# Problem details:
Write back every record verbatim.

Collected data entries:
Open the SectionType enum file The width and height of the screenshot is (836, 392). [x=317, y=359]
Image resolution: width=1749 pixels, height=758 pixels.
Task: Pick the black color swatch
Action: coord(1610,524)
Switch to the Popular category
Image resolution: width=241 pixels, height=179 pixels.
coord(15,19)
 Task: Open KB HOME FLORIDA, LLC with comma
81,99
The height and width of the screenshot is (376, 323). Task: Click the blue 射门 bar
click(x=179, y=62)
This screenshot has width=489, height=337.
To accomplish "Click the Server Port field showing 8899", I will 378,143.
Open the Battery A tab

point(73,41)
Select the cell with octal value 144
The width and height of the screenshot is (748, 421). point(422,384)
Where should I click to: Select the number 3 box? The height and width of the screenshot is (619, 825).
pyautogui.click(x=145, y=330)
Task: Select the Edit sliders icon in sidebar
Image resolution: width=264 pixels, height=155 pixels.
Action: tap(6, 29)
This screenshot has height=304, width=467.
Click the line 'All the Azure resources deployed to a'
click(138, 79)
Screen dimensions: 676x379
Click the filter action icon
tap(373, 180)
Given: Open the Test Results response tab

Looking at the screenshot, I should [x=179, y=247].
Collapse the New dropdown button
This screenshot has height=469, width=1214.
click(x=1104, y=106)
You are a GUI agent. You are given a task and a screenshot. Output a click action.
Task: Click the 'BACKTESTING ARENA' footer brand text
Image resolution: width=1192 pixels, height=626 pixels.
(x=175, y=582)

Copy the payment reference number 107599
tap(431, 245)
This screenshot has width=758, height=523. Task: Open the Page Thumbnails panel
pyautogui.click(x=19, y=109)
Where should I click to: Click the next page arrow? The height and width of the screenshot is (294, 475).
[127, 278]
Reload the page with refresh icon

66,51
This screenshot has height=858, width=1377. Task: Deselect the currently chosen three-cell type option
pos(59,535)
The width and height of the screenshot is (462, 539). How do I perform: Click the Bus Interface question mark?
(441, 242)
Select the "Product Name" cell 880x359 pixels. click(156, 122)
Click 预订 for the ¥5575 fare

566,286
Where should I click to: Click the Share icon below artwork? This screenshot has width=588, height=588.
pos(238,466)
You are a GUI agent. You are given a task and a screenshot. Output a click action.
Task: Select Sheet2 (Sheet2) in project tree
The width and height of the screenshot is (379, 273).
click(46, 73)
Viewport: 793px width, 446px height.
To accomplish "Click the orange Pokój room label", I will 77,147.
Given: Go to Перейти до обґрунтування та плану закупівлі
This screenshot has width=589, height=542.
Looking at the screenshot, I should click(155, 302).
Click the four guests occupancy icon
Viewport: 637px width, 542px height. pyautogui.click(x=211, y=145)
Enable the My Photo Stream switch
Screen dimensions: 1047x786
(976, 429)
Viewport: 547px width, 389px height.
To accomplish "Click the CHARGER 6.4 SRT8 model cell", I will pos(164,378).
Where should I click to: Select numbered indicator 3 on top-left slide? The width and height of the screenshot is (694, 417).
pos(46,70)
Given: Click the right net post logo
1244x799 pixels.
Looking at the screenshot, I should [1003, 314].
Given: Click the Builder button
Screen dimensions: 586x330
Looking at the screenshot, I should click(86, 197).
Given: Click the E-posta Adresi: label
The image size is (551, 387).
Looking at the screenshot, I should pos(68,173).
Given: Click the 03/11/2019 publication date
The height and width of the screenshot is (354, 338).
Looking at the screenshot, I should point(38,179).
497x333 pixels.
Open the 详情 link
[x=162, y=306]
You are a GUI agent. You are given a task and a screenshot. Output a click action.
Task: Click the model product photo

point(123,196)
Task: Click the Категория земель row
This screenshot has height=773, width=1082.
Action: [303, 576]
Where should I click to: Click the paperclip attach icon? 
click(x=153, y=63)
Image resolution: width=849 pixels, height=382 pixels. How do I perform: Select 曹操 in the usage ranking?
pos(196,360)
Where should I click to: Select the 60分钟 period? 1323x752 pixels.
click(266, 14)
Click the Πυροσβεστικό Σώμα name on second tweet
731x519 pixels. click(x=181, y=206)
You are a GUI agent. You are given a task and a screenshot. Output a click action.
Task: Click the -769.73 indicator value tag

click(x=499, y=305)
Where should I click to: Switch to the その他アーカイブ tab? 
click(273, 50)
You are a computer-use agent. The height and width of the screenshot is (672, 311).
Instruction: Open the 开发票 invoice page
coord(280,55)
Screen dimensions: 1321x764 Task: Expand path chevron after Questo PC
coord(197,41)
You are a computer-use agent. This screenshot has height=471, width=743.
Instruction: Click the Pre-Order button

# Answer for the task:
Open the SectionType enum file The width and height of the screenshot is (836, 392). [x=317, y=359]
Image resolution: width=1749 pixels, height=758 pixels.
Task: Pick the black color swatch
Action: coord(1610,524)
Switch to the Popular category
Image resolution: width=241 pixels, height=179 pixels.
coord(15,19)
 Task: Open KB HOME FLORIDA, LLC with comma
81,99
The height and width of the screenshot is (376, 323). Task: Click the blue 射门 bar
click(x=179, y=62)
This screenshot has width=489, height=337.
To accomplish "Click the Server Port field showing 8899", I will 378,143.
Open the Battery A tab

point(73,41)
Select the cell with octal value 144
The width and height of the screenshot is (748, 421). point(422,384)
Where should I click to: Select the number 3 box? The height and width of the screenshot is (619, 825).
pyautogui.click(x=145, y=330)
Task: Select the Edit sliders icon in sidebar
Image resolution: width=264 pixels, height=155 pixels.
Action: tap(6, 29)
This screenshot has height=304, width=467.
Click the line 'All the Azure resources deployed to a'
click(138, 79)
Screen dimensions: 676x379
Click the filter action icon
tap(373, 180)
Given: Open the Test Results response tab

Looking at the screenshot, I should [x=179, y=247].
Collapse the New dropdown button
This screenshot has height=469, width=1214.
click(x=1104, y=106)
You are a GUI agent. You are given a task and a screenshot. Output a click action.
Task: Click the 'BACKTESTING ARENA' footer brand text
Image resolution: width=1192 pixels, height=626 pixels.
(x=175, y=582)

Copy the payment reference number 107599
tap(431, 245)
This screenshot has width=758, height=523. Task: Open the Page Thumbnails panel
pyautogui.click(x=19, y=109)
Where should I click to: Click the next page arrow? The height and width of the screenshot is (294, 475).
[127, 278]
Reload the page with refresh icon

66,51
This screenshot has height=858, width=1377. Task: Deselect the currently chosen three-cell type option
pos(59,535)
The width and height of the screenshot is (462, 539). How do I perform: Click the Bus Interface question mark?
(441, 242)
Select the "Product Name" cell 880x359 pixels. click(156, 122)
Click 预订 for the ¥5575 fare

566,286
Where should I click to: Click the Share icon below artwork? This screenshot has width=588, height=588.
pos(238,466)
You are a GUI agent. You are given a task and a screenshot. Output a click action.
Task: Select Sheet2 (Sheet2) in project tree
The width and height of the screenshot is (379, 273).
click(46, 73)
Viewport: 793px width, 446px height.
To accomplish "Click the orange Pokój room label", I will 77,147.
Given: Go to Перейти до обґрунтування та плану закупівлі
This screenshot has width=589, height=542.
Looking at the screenshot, I should click(155, 302).
Click the four guests occupancy icon
Viewport: 637px width, 542px height. pyautogui.click(x=211, y=145)
Enable the My Photo Stream switch
Screen dimensions: 1047x786
(976, 429)
Viewport: 547px width, 389px height.
To accomplish "Click the CHARGER 6.4 SRT8 model cell", I will pos(164,378).
Where should I click to: Select numbered indicator 3 on top-left slide? The width and height of the screenshot is (694, 417).
pos(46,70)
Given: Click the right net post logo
1244x799 pixels.
Looking at the screenshot, I should [1003, 314].
Given: Click the Builder button
Screen dimensions: 586x330
Looking at the screenshot, I should click(86, 197).
Given: Click the E-posta Adresi: label
The image size is (551, 387).
Looking at the screenshot, I should pos(68,173).
Given: Click the 03/11/2019 publication date
The height and width of the screenshot is (354, 338).
Looking at the screenshot, I should point(38,179).
497x333 pixels.
Open the 详情 link
[x=162, y=306]
You are a GUI agent. You are given a task and a screenshot. Output a click action.
Task: Click the model product photo

point(123,196)
Task: Click the Категория земель row
This screenshot has height=773, width=1082.
Action: [303, 576]
Where should I click to: Click the paperclip attach icon? 
click(x=153, y=63)
Image resolution: width=849 pixels, height=382 pixels. How do I perform: Select 曹操 in the usage ranking?
pos(196,360)
Where should I click to: Select the 60分钟 period? 1323x752 pixels.
click(266, 14)
Click the Πυροσβεστικό Σώμα name on second tweet
731x519 pixels. click(x=181, y=206)
You are a GUI agent. You are given a task and a screenshot. Output a click action.
Task: Click the -769.73 indicator value tag

click(x=499, y=305)
Where should I click to: Switch to the その他アーカイブ tab? 
click(273, 50)
You are a computer-use agent. The height and width of the screenshot is (672, 311).
Instruction: Open the 开发票 invoice page
coord(280,55)
Screen dimensions: 1321x764 Task: Expand path chevron after Questo PC
coord(197,41)
You are a computer-use agent. This screenshot has height=471, width=743.
Instruction: Click the Pre-Order button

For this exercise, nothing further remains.